• _MATERIAL FOR THIS TASK_
○ ○ ○ ○ ○

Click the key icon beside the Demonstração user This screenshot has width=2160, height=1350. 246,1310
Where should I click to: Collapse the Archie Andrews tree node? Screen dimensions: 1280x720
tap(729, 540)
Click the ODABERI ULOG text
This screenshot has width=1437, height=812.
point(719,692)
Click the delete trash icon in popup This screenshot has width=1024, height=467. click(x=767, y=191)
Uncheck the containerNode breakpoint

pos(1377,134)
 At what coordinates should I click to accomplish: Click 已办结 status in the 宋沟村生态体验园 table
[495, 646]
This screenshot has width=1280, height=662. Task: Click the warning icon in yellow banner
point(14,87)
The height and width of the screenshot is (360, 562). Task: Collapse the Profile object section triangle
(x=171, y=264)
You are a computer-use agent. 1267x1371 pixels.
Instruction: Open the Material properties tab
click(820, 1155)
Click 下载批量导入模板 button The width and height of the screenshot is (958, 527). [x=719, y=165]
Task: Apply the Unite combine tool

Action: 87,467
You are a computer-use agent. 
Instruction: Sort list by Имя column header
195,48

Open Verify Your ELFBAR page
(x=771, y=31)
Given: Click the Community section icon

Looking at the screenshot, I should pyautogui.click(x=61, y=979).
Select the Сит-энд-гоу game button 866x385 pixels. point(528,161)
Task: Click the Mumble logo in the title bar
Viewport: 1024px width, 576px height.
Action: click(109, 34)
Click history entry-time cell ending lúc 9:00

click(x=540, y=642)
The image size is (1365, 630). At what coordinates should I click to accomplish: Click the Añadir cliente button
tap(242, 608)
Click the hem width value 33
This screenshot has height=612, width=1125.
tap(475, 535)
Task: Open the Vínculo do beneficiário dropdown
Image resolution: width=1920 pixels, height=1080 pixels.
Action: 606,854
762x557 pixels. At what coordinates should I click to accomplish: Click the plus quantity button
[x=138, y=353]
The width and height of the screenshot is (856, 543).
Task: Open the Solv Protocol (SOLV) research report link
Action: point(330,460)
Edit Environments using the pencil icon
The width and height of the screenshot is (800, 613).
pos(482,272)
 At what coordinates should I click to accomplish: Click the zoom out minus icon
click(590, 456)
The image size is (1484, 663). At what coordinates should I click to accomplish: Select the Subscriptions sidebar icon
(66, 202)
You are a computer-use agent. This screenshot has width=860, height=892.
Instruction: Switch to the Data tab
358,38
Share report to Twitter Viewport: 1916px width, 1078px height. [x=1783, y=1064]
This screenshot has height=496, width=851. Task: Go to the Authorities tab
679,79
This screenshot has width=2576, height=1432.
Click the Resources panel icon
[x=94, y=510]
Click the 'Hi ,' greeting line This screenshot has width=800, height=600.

○ ○ ○ ○ ○

• _WHAT YOU NEED TO DO_
Rewrite all of the lines above, replacing every occurrence of the word "icon" with "symbol" and leaving everything else as it is.

• _OUTPUT FOR THIS TASK_
Click the key symbol beside the Demonstração user This screenshot has width=2160, height=1350. 246,1310
Where should I click to: Collapse the Archie Andrews tree node? Screen dimensions: 1280x720
tap(729, 540)
Click the ODABERI ULOG text
This screenshot has width=1437, height=812.
point(719,692)
Click the delete trash symbol in popup This screenshot has width=1024, height=467. click(x=767, y=191)
Uncheck the containerNode breakpoint

pos(1377,134)
 At what coordinates should I click to accomplish: Click 已办结 status in the 宋沟村生态体验园 table
[495, 646]
This screenshot has width=1280, height=662. Task: Click the warning symbol in yellow banner
point(14,87)
The height and width of the screenshot is (360, 562). Task: Collapse the Profile object section triangle
(x=171, y=264)
You are a computer-use agent. 1267x1371 pixels.
Instruction: Open the Material properties tab
click(820, 1155)
Click 下载批量导入模板 button The width and height of the screenshot is (958, 527). [x=719, y=165]
Task: Apply the Unite combine tool

Action: 87,467
You are a computer-use agent. 
Instruction: Sort list by Имя column header
195,48

Open Verify Your ELFBAR page
(x=771, y=31)
Given: Click the Community section symbol

Looking at the screenshot, I should pyautogui.click(x=61, y=979).
Select the Сит-энд-гоу game button 866x385 pixels. point(528,161)
Task: Click the Mumble logo in the title bar
Viewport: 1024px width, 576px height.
Action: click(109, 34)
Click history entry-time cell ending lúc 9:00

click(x=540, y=642)
The image size is (1365, 630). At what coordinates should I click to accomplish: Click the Añadir cliente button
tap(242, 608)
Click the hem width value 33
This screenshot has height=612, width=1125.
tap(475, 535)
Task: Open the Vínculo do beneficiário dropdown
Image resolution: width=1920 pixels, height=1080 pixels.
Action: 606,854
762x557 pixels. At what coordinates should I click to accomplish: Click the plus quantity button
[x=138, y=353]
The width and height of the screenshot is (856, 543).
Task: Open the Solv Protocol (SOLV) research report link
Action: point(330,460)
Edit Environments using the pencil symbol
The width and height of the screenshot is (800, 613).
pos(482,272)
 At what coordinates should I click to accomplish: Click the zoom out minus symbol
click(590, 456)
The image size is (1484, 663). At what coordinates should I click to accomplish: Select the Subscriptions sidebar symbol
(66, 202)
You are a computer-use agent. This screenshot has width=860, height=892.
Instruction: Switch to the Data tab
358,38
Share report to Twitter Viewport: 1916px width, 1078px height. [x=1783, y=1064]
This screenshot has height=496, width=851. Task: Go to the Authorities tab
679,79
This screenshot has width=2576, height=1432.
Click the Resources panel symbol
[x=94, y=510]
Click the 'Hi ,' greeting line This screenshot has width=800, height=600.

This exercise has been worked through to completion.